Last updated on Apr 29, 2021

1. First-Round

1.1 Task Description

Given the training set that contains driving images and corresponding driver actions (steering angles and vehicle speeds), the participants should build a driving model that aims to learn driving policies from these data. Finally, the driving model predicts driving action on each test image abd the evaluation metric is the MSE between the predicted values and the labels.

1.2 Dataset

1.2.1. Create Videos from dataset

At first, we create the driving videos from the given dataset to take a quick look at the whole dataset.

As shown in the demo, the biggest advantage of the driving video is that it can recovery the driving sceneries as completely as possible especially for the driving speed.
The video creation code can be found at here.

1.2.2. The Details of the Dataset

Then we explore more details of the dataset by check the images manually.

Training Set：共计5468张张图片，分为4个连续视频片段

片段1：0~4435；常规路段：速度转向角平滑变化，行驶规则较为明确
- 左转进入小路环岛，遇行人减速
- 右转双车道靠右行驶，空旷地域加速
片段2：4436-4759: 常规路段：小尺寸图片，速度转向变化剧烈
- 部分靠中线行驶，较多靠左行驶，少量回调操作（可用作最基础规则学习）
片段3：4760-5131: 夜间环岛: 变化较为剧烈，规则不明确
- 右侧，中线；左侧行驶均有
片段4：5132-5467: 地下车场
- 变化剧烈；
- 靠识别道路边缘行驶，主要目标为避免碰撞

Test Set：共计1336张图片，与测试集分布相同，4个连续片段

片段1:0-999；环境特征与驾驶行为与训练集类似; 占比：0.225
- 双车道线右侧直行阶段 -> 遇行人减速变道阶段 -> 右转进入小路+转盘 -> 左转进入双车道右侧行驶
片段2:1000-1042;环境特征与驾驶行为与训练集类似; 占比：0.130
片段3:1043-1186; 应该是从训练集中截取的后半部分; 占比：0.385
片段4:1187-1335: 环境特征与驾驶行为与训练集类似; 占比：0.441

1.2.3. Plot driving actions and vehicle trajectories

Furthermore, we can also plot the distributions of the dring actions and vehicle trajectories to guid our data preprocessing and the training process.

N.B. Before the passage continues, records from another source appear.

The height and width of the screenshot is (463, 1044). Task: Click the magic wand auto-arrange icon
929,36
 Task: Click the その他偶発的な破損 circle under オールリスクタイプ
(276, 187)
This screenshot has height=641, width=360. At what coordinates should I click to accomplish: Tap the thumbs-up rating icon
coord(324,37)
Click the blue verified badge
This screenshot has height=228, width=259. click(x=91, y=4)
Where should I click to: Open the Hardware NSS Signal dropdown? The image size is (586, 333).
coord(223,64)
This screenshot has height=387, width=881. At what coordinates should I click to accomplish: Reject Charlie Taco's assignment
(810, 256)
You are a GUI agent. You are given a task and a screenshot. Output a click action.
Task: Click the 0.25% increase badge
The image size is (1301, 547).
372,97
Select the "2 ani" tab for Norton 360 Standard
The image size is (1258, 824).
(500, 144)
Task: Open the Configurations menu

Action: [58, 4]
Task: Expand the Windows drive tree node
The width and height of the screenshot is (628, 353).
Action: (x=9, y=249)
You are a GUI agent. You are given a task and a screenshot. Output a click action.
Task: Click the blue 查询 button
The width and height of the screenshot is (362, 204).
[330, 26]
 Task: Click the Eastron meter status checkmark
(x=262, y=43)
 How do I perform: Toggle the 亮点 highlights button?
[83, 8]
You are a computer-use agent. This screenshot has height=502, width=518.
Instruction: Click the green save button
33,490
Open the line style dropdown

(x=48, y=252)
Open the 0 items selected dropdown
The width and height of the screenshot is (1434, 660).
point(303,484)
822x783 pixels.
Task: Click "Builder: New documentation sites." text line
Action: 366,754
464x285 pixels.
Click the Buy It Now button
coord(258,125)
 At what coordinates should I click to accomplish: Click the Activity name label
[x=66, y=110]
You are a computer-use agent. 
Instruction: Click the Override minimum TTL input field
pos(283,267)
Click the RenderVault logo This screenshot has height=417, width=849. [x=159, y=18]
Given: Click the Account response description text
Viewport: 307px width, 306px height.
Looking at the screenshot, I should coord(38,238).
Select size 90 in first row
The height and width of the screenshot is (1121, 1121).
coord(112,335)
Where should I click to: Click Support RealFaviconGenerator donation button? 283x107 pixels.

The data summary code can be found at here

1.2.4. Dataset Split Strategy

Base on the above observations, we take the following dataset split strategy.

因整个数据集主要有四种典型场景构成，且测试集与训练集数据分布类似，因此将数据集根据场景分为四个子数据集
在四个部分中按照测试集/训练集占比划分训练集验证集(分层划分)；
对应的，在训练时采用部分调试的思路，先用第一个数据集训练，然后其他数据集逐步微调
同样数据均衡，数据增强等操作也在四个子数据集下分别操作；避免不同数据分布造成的混乱（因为不同子数据集内，驾驶风格驾驶策略也不同，导致控制指令也不同）

train_sub/
├── label_all.txt
├── label_base.txt
├── label_fast.txt
├── label_night.txt
└── label_under.txt
test_sub/
├── base.txt
├── fast.txt
├── night.txt
└── under.txt

1.3 Model

1.3.1 Baseline Model

We use the NVIDIA PilotNet as our baseline model, which takes 3@66x200 (single RGB image) as the model input. In our case, we resize the original image to 3@180,320 to keep the resolution of the image and crop the top 60 pixels to remove the useless sky pixels. The details of the nvidia’s PlotNet are presented as follows.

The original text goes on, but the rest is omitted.